La France, à cette période, apparaît pourtant comme le deuxième pays le plus affecté par le sida, après les Etats-Unis comme le révèle cet article paru dans l’édition du 3 au 4 mai 1987

‘« les Etats-Unis continuent à être le pays le plus affecté par cette maladie mortelle, avec 31.036 cas recensés, suivis par la France ». ’

Certes, on pourrait arguer que la faiblesse des chiffres sur l’épidémiologie en Afrique s’expliquait par l’insuffisance des tests, mais force est de reconnaître qu’à cette époque, les seuls indicateurs valables n’étaient que ces chiffres. Aucun autre indicateur objectif ne pouvait permettre de prédire plus de désastres en Afrique que dans les pays où les statistiques étaient élevées. Avec le principe de l’aide, se développe la logique d’une Afrique « envahie » par le sida. Il se passe comme un transfert du mal de l’Occident que les chiffres présentent comme l’espace le plus affecté, à l’Afrique qui acquiert ainsi le statut de région affaiblie. Dans le fond, on passe de statut conféré par les statistiques à celui renversé par le flux d’aide. Les données économiques vont opérer un renversement plus large de l’espace d’irradiation du sida. Dans l’édition du 23 mai 1987 ; Cameroon Tribune publie un article intitulé La CEE met sur pied un plan d’assistance aux pays ACP. Avec cet article, la zone d’insécurité à aider s’étend aux pays des Caraïbes et du Pacifique qui, plus tard, seront effectivement présentés avec l’Afrique, comme l’espace sinistré par le sida. A l’inverse les pays de la CEE qui accordent leur aide aux « sinistrés » passent pour un espace de sécurité. L’article intitulé la CEE accorde 159 milliards (édition du 11 juillet 1987) va dans le même sens.

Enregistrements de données
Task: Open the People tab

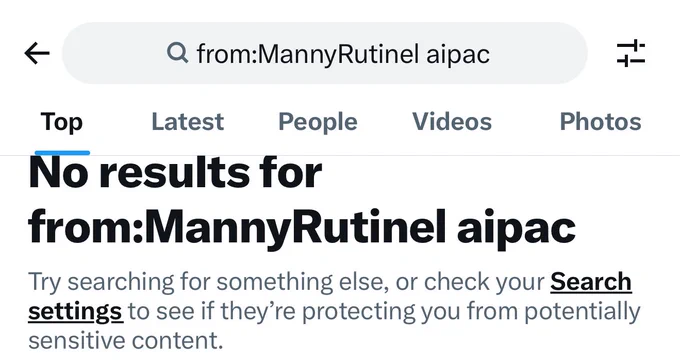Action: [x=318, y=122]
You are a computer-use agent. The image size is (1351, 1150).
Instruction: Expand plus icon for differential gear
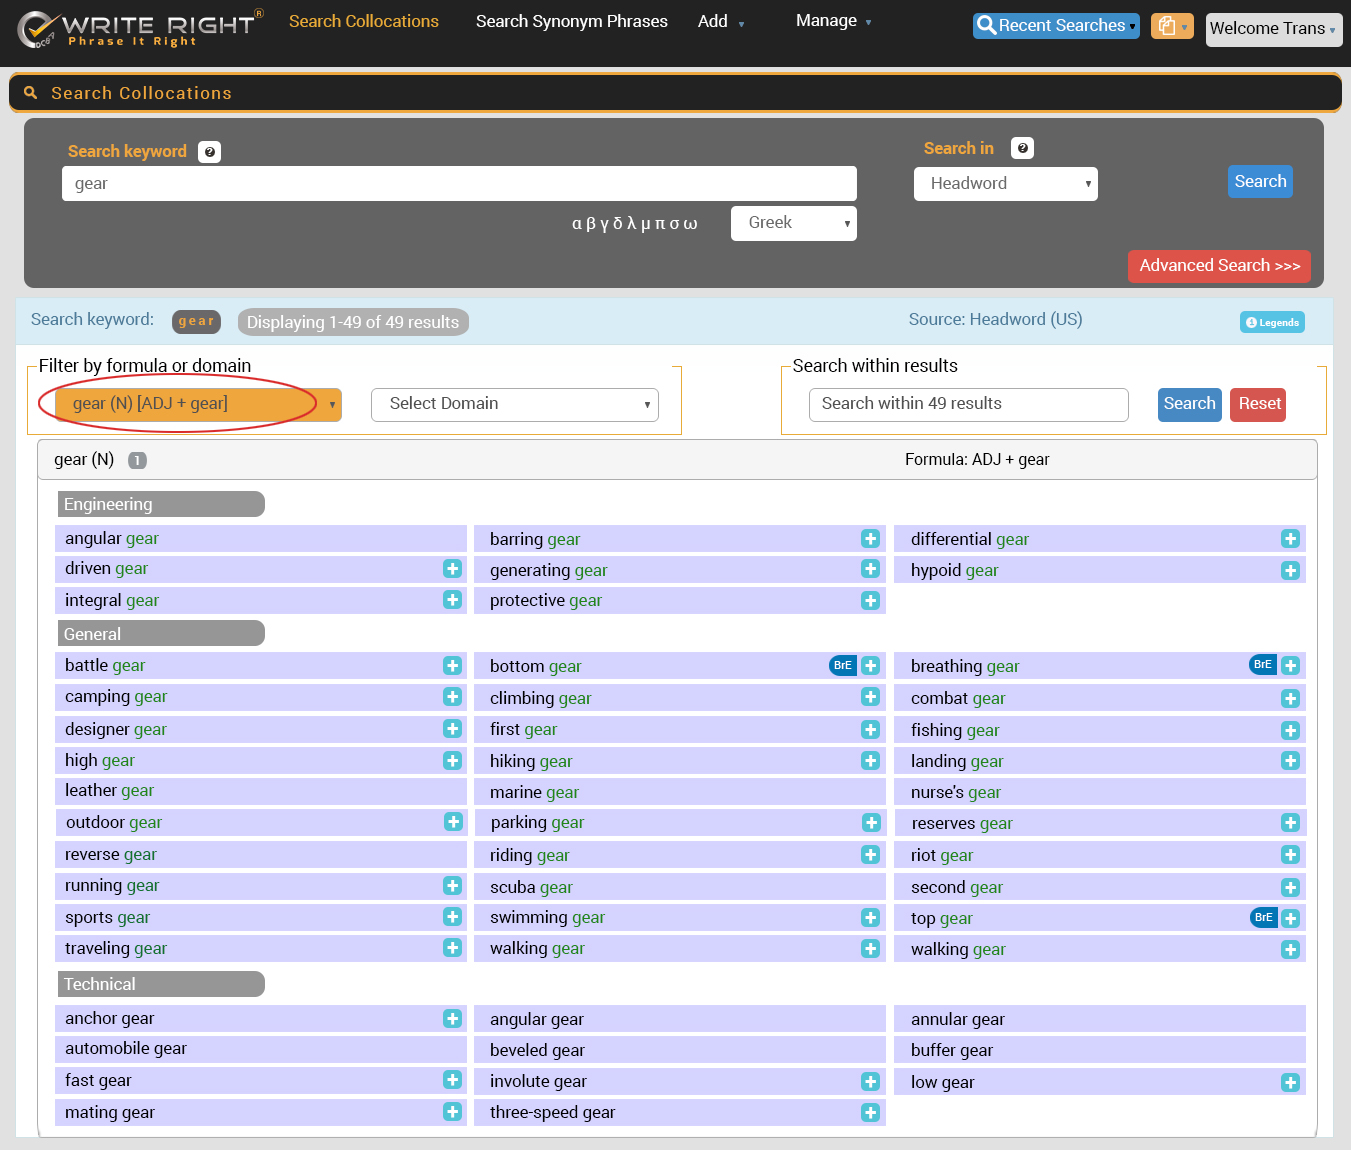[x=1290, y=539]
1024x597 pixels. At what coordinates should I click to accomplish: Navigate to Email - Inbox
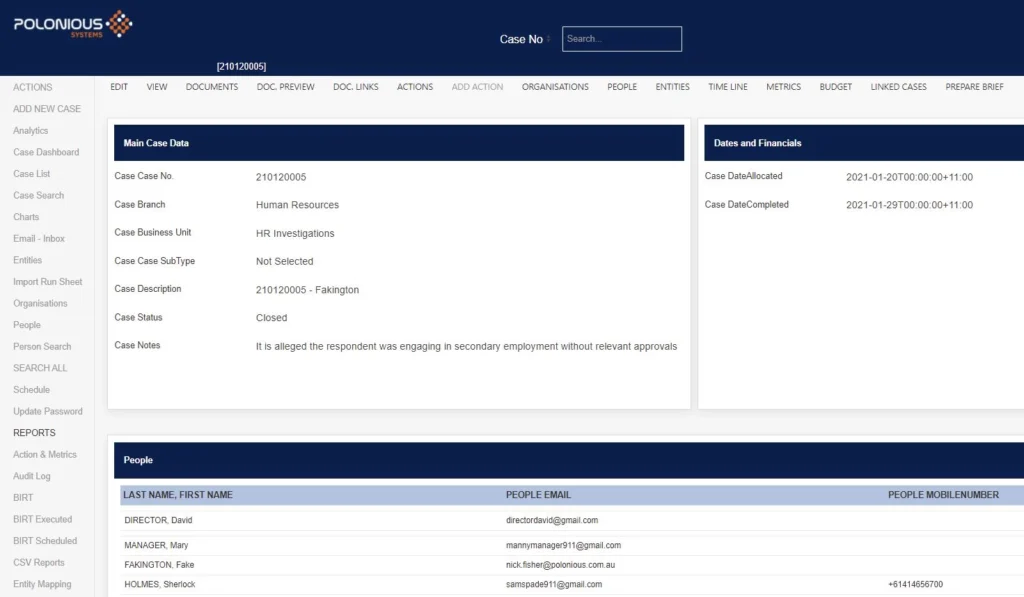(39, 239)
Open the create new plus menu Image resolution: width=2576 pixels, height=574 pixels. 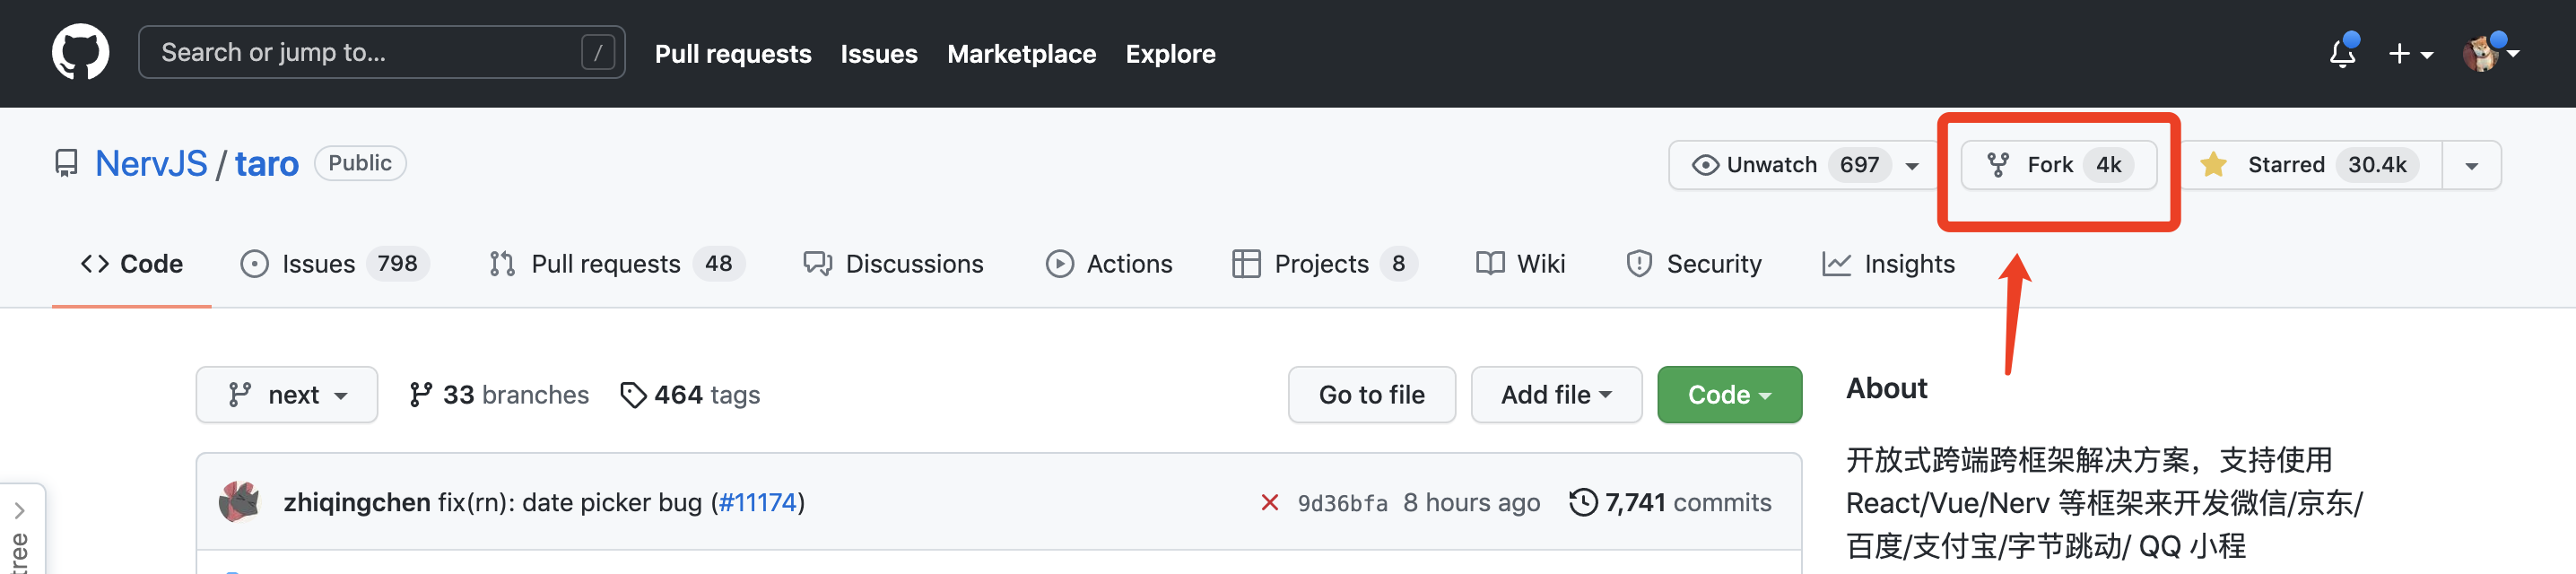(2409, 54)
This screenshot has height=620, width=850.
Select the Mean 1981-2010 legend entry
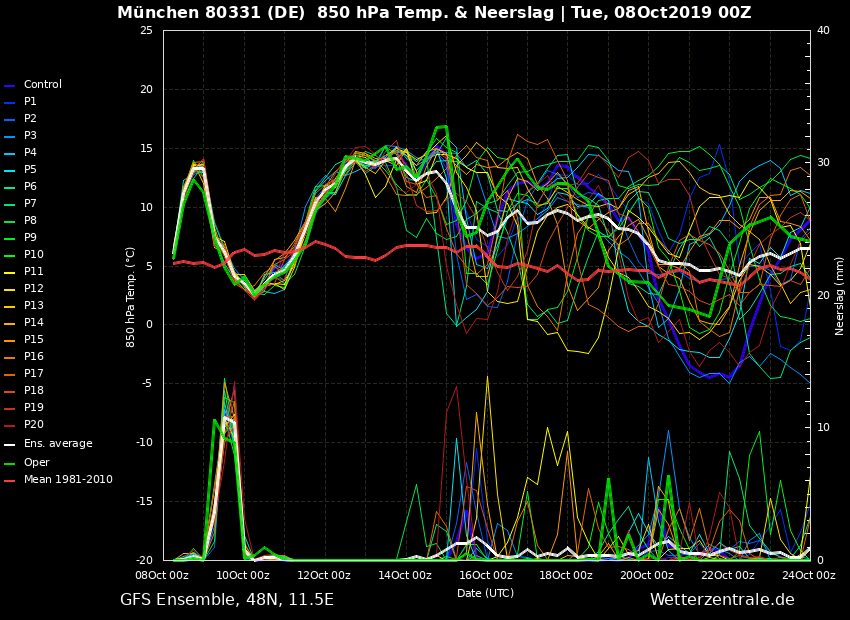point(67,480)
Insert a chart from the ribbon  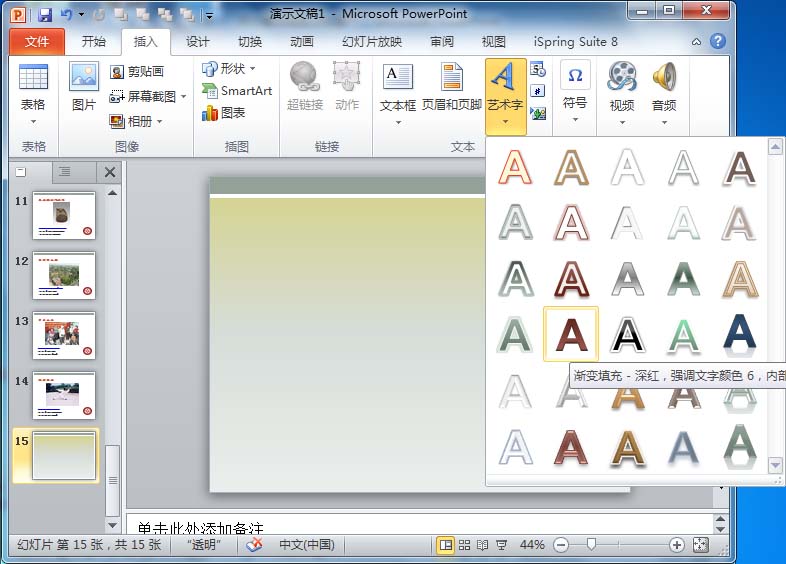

Consigne
Comment traduire en anglais cette phrase de l'extrait sur le sida : « Aucun autre indicateur objectif ne pouvait permettre de prédire plus de désastres en Afrique que dans les pays où les statistiques étaient élevées. » ? Cette liste est sans rapport avec l'extrait.

Réponse finale
No other objective indicator could make it possible to predict more disasters in Africa than in the countries where the statistics were high.